Question 1: Winter Dummy Variable
1. Patterns of the Data
df_soup = read.csv("https://raw.githubusercontent.com/jcbonilla/BusinessAnalytics/master/BAData/Progresso_Soup.csv")
str(df_soup)
df_soup$Month = as.factor(df_soup$Month)
#1.1 Data Patterns
#Figure out the pattern from 5 aspects:
#region sale, month sale, cumulative region sales, cumulative month sales, and competitive price percentage.
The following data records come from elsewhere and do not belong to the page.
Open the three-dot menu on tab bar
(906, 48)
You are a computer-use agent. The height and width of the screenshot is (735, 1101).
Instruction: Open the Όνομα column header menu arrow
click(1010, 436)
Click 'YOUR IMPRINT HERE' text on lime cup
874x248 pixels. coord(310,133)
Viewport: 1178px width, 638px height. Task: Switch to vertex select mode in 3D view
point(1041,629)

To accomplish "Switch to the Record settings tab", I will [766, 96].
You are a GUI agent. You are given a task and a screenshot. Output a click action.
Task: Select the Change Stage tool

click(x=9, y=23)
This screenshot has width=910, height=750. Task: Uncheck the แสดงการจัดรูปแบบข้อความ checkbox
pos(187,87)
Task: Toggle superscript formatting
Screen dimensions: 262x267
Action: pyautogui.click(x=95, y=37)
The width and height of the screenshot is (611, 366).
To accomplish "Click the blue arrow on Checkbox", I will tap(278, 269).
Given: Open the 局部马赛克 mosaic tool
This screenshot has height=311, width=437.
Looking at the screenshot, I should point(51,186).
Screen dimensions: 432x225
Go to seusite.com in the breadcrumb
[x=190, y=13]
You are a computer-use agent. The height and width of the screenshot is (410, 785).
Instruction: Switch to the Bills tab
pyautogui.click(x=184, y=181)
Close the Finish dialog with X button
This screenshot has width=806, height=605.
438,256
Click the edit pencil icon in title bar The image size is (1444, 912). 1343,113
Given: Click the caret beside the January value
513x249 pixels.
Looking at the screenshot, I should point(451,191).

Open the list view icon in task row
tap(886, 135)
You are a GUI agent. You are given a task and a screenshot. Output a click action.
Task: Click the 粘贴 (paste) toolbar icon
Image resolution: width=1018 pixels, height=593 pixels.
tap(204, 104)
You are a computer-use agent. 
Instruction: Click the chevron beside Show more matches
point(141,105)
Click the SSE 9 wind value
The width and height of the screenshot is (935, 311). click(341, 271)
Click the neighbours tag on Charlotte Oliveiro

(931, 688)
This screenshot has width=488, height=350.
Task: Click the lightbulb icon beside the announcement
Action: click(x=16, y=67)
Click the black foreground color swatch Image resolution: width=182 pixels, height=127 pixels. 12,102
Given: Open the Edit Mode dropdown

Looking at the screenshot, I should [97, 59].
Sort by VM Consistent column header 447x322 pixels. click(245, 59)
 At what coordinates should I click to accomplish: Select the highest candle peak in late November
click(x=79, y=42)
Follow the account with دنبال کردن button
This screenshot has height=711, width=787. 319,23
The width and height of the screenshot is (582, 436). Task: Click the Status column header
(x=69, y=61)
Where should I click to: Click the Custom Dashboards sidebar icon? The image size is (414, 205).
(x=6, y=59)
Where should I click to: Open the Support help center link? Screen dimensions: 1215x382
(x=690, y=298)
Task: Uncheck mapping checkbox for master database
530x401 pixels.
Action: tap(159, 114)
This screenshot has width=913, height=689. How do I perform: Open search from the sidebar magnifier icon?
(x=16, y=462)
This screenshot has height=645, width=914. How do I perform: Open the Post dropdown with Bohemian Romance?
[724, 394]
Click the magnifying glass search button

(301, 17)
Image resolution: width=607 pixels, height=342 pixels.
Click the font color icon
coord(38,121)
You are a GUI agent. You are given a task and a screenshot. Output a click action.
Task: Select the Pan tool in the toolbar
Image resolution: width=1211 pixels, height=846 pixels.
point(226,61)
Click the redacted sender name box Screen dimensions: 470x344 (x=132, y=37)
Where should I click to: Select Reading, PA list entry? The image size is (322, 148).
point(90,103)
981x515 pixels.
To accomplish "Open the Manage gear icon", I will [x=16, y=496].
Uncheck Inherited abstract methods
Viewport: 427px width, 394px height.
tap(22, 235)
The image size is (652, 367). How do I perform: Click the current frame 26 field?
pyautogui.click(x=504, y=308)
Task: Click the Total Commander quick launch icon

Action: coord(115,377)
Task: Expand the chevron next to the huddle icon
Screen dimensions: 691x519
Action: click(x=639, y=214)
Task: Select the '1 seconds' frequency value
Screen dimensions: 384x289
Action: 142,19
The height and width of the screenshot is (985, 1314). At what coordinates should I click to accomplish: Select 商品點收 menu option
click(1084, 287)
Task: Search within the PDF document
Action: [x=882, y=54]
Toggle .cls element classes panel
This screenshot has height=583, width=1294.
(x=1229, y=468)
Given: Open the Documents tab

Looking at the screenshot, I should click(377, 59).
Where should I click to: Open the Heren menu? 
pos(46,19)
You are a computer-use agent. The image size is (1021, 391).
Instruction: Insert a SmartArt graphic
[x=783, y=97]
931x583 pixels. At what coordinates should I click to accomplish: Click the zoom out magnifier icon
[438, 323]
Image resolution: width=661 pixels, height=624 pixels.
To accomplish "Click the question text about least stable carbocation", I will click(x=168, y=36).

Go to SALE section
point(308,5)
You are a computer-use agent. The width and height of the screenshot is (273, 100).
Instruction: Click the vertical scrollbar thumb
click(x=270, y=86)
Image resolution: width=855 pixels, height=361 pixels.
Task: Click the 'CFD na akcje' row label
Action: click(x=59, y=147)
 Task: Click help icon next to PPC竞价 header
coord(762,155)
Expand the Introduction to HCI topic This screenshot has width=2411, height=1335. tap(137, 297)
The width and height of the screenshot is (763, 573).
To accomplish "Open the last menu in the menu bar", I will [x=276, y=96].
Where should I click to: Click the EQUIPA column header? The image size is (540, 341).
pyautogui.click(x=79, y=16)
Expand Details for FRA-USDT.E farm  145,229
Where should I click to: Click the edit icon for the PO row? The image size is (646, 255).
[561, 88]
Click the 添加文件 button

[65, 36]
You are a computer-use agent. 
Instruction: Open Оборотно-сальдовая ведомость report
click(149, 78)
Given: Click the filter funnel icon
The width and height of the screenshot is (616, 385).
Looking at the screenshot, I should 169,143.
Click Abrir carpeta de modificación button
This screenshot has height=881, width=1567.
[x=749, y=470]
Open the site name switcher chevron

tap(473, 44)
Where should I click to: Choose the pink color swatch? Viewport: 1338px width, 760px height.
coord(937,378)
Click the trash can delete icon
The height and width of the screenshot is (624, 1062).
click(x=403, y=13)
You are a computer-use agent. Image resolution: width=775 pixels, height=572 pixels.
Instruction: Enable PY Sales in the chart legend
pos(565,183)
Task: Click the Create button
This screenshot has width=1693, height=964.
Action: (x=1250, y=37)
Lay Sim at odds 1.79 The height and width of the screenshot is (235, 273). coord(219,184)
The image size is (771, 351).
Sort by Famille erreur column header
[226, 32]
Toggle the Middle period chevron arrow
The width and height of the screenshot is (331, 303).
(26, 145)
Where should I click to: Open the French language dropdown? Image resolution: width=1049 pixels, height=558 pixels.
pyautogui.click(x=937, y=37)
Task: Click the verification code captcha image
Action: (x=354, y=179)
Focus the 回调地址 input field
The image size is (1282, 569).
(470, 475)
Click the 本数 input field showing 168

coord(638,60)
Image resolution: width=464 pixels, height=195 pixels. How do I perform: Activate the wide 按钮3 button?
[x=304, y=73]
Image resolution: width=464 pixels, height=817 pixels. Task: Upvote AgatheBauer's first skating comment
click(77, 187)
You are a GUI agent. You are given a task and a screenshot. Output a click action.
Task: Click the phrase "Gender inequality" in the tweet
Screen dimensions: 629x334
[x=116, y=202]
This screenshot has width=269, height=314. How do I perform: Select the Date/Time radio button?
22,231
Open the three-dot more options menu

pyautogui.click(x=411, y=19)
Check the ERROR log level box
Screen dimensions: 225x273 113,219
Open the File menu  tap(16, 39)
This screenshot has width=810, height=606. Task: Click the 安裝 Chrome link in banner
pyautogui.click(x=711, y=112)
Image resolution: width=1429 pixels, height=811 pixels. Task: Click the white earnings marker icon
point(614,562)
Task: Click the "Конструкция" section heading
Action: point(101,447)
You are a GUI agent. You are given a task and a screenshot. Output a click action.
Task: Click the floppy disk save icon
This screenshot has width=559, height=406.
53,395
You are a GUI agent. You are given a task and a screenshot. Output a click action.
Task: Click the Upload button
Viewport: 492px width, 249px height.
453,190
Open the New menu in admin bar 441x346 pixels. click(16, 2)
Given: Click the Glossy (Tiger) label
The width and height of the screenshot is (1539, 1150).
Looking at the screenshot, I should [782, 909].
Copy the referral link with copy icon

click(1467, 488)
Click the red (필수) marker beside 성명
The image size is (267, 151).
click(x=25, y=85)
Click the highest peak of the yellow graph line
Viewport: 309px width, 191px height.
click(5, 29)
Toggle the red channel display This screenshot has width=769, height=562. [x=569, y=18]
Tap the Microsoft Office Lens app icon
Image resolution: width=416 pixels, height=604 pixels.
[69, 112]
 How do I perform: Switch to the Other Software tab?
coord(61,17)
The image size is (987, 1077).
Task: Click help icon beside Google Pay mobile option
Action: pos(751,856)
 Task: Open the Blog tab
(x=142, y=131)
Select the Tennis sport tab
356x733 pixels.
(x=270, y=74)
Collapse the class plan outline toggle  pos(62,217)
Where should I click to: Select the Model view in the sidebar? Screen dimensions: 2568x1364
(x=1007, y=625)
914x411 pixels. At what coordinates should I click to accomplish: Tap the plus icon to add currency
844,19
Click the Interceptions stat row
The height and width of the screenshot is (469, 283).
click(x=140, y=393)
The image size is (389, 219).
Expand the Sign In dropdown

To get access to the patterns of data, 5 aspects could be analyzed based on region sales, month sales, cumulative region sales, cumulative month sales, and competitive price percentage.
a) Region Sale
df_soup_region = aggregate(df_soup$Sales.Progresso, by=list(df_soup$Region), sum)
summary(df_soup_region)
barplot(df_soup_region$x, names.arg = df_soup_region$Group.1, main='Sales by Region')
> summary(df_soup_region)
Group.1 x
Length:4 Min. :13193184
Class :character 1st Qu.:14280310
Mode :character Median :15510411
Mean :20738548
3rd Qu.:21968649
Max. :38740183
FOUND:
East region has the highest sales and south has the lowest sales. East region has much higher selling comparing to other three regions. NEXT MOVE:
It is recommend to dig into the east and south data to figure out why it sells the most and the least. Figure out why the difference between east and other region has such a large difference.
b) Month Sale
df_soup_month = aggregate(df_soup$Sales.Progresso , by=list(df_soup$Month), sum)
summary(df_soup_month)
> summary(df_soup_month)
Group.1 x
1 :1 Min. : 2103939
2 :1 1st Qu.: 3064259
3 :1 Median : 7506196
4 :1 Mean : 6912849
5 :1 3rd Qu.:10343104
6 :1 Max. :11921757
FOUND:
January has the highest sales and June has the lowest sales. Winter sales (Oct, Nov, Dec, Jan, and Feb) are higher than other seasonal sale. Summer sales’ performance (May, June, and July) is not good. NEXT MOVE:
Find out if the selling performance related to Weather condition since winter is cold and people are inclined to drink soup. Find out other reasons like discount or activities responding to sale change.
c) Cumulative Region Sale
df_soup_region_cul = aggregate(df_soup$Category_Sales, by=list(df_soup$Region), sum)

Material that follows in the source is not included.